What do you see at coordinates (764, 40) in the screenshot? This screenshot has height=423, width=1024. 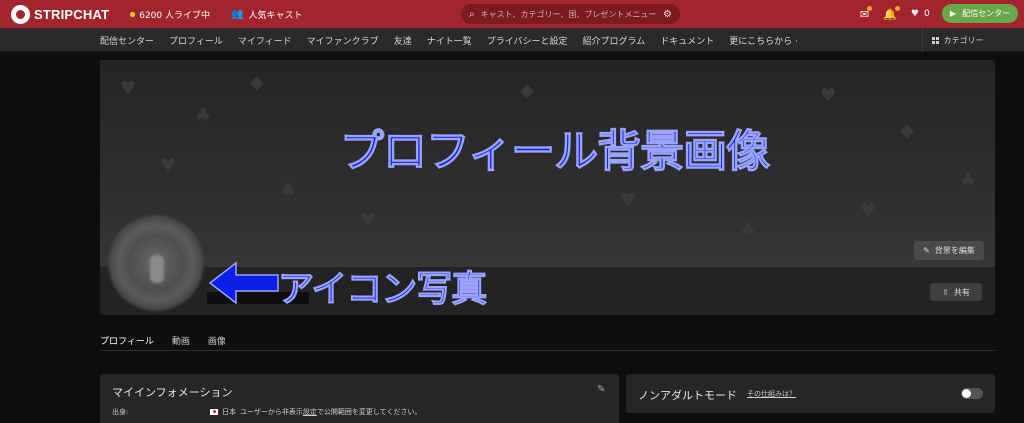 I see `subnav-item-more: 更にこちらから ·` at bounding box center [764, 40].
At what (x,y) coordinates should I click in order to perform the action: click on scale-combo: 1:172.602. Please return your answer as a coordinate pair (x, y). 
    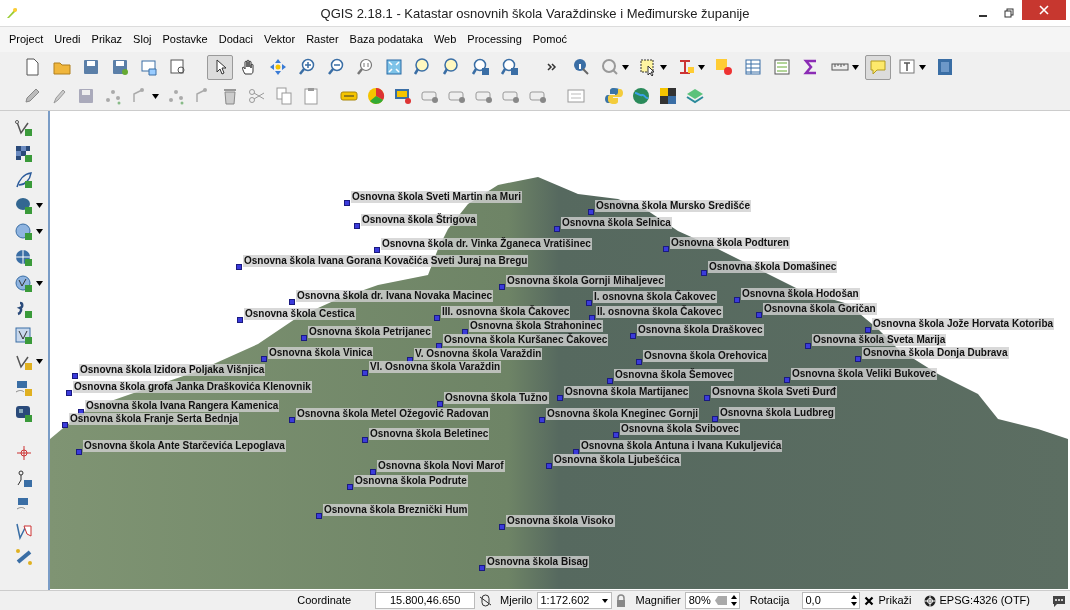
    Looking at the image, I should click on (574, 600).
------------------------------------------------------------------------
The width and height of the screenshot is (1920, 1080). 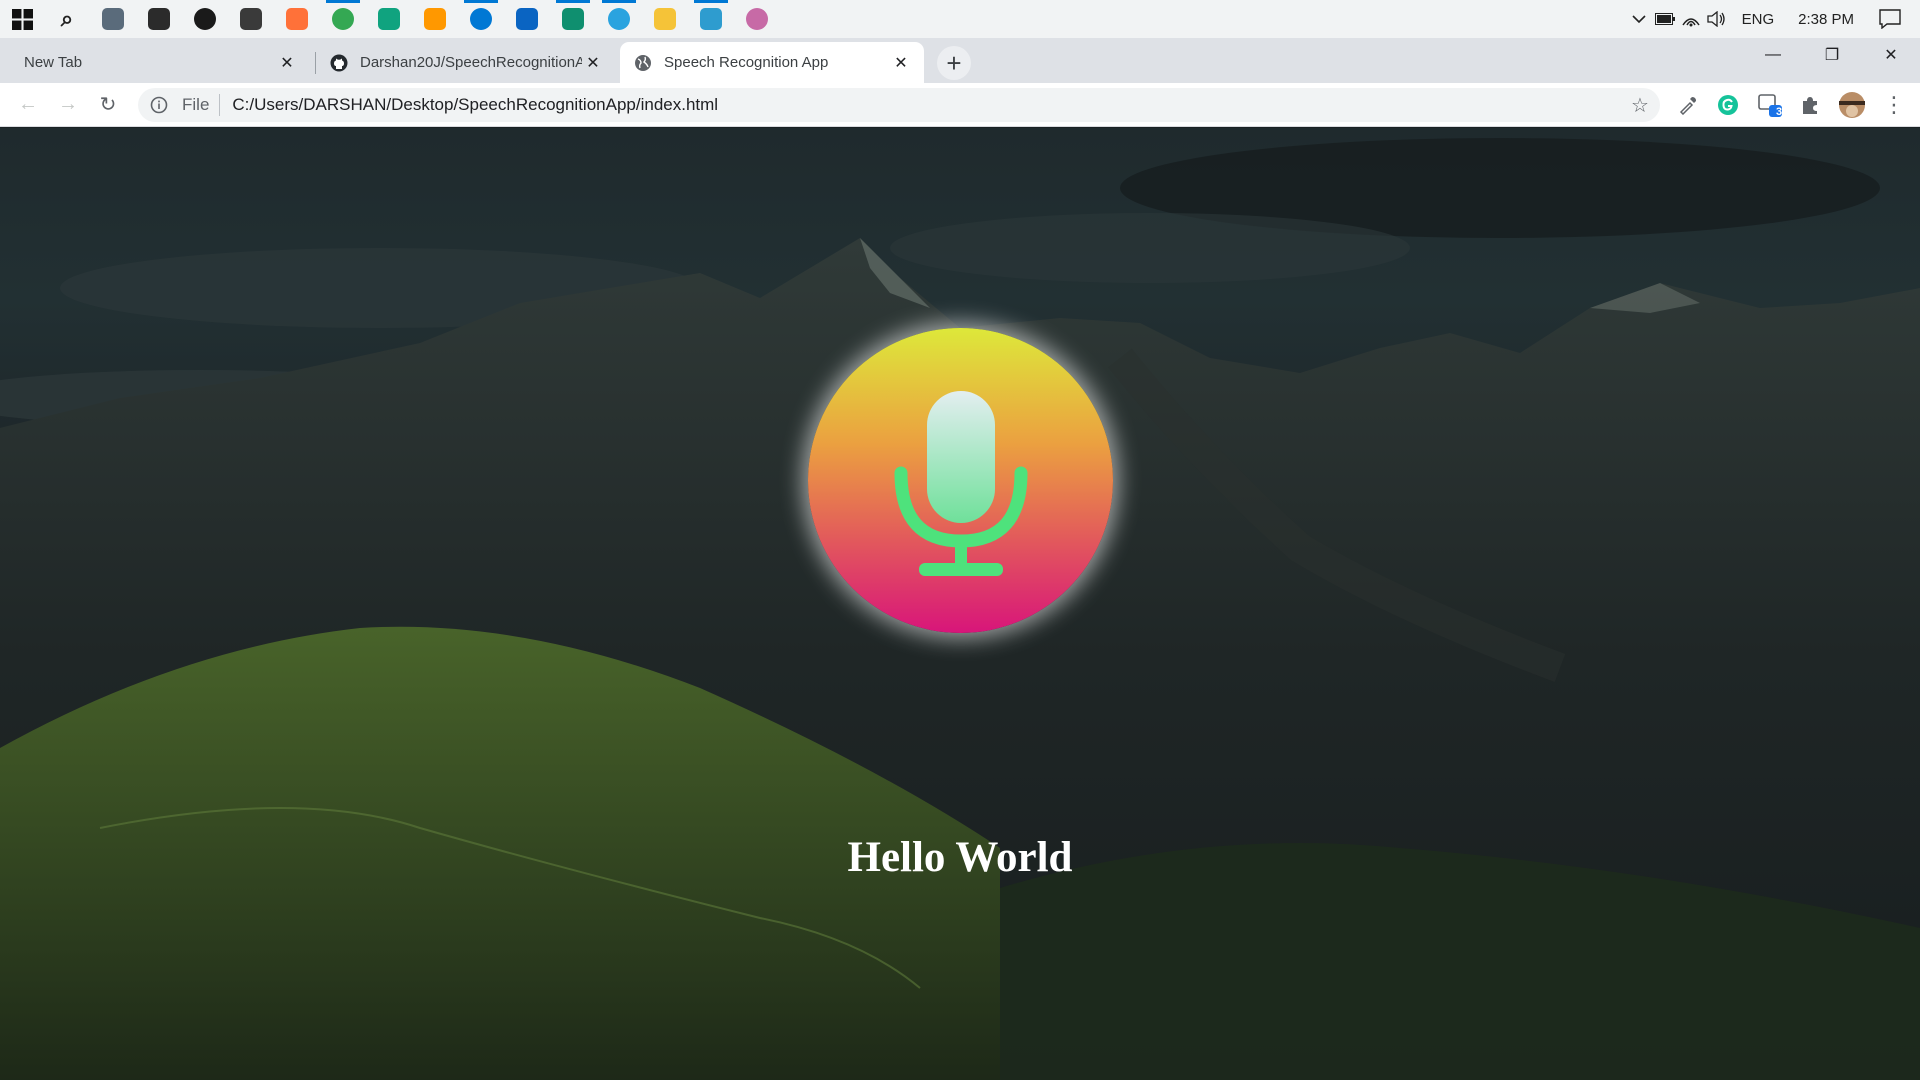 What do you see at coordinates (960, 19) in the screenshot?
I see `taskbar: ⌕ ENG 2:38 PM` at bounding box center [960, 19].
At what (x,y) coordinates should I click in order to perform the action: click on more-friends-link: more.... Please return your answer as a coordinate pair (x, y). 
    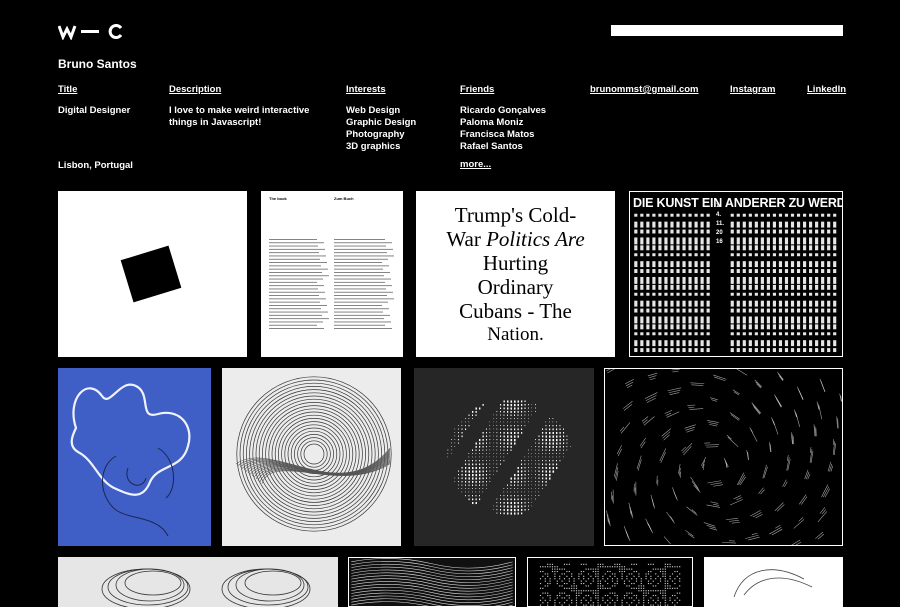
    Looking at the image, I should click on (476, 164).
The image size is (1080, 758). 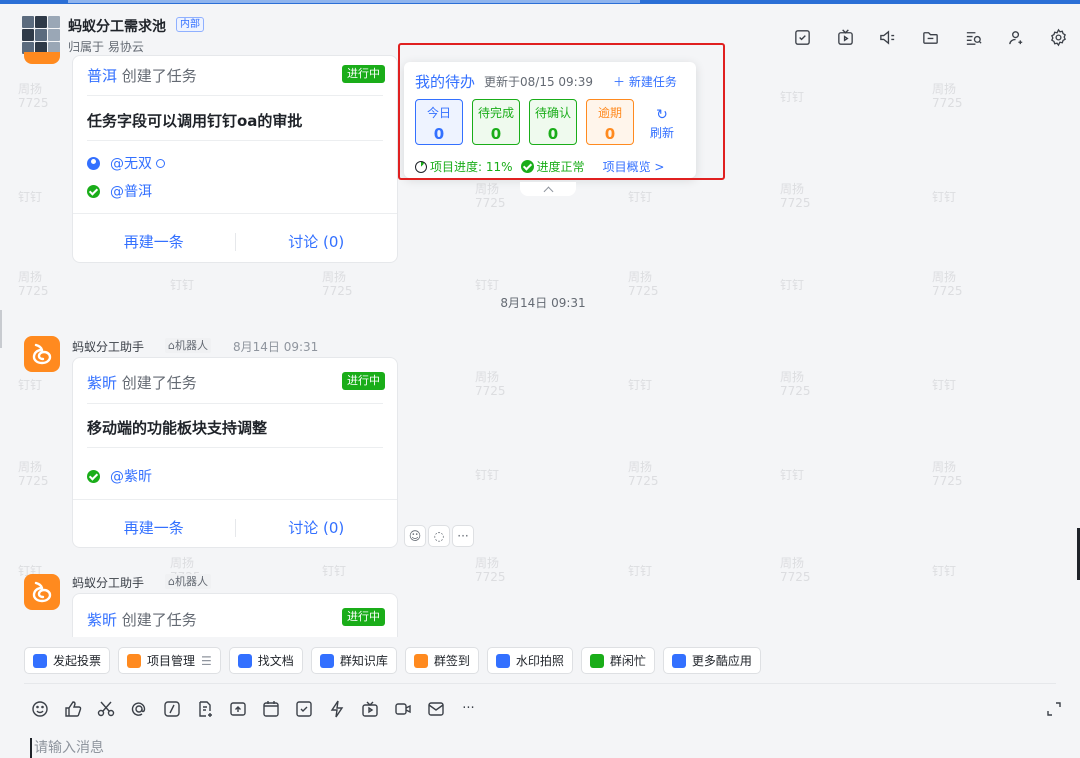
------------------------------------------------------------------------
Gather every line from the items above that contains the word "return". Treat uppercase and lowercase as different, so only matches with the same case count.

SOLUTION BELOW:
At what (x,y) coordinates should I click in order to perform the action: click on scale-combo: 1:172.602. Please return your answer as a coordinate pair (x, y). 
At what (x,y) coordinates should I click in order to perform the action: click on more-friends-link: more.... Please return your answer as a coordinate pair (x, y). 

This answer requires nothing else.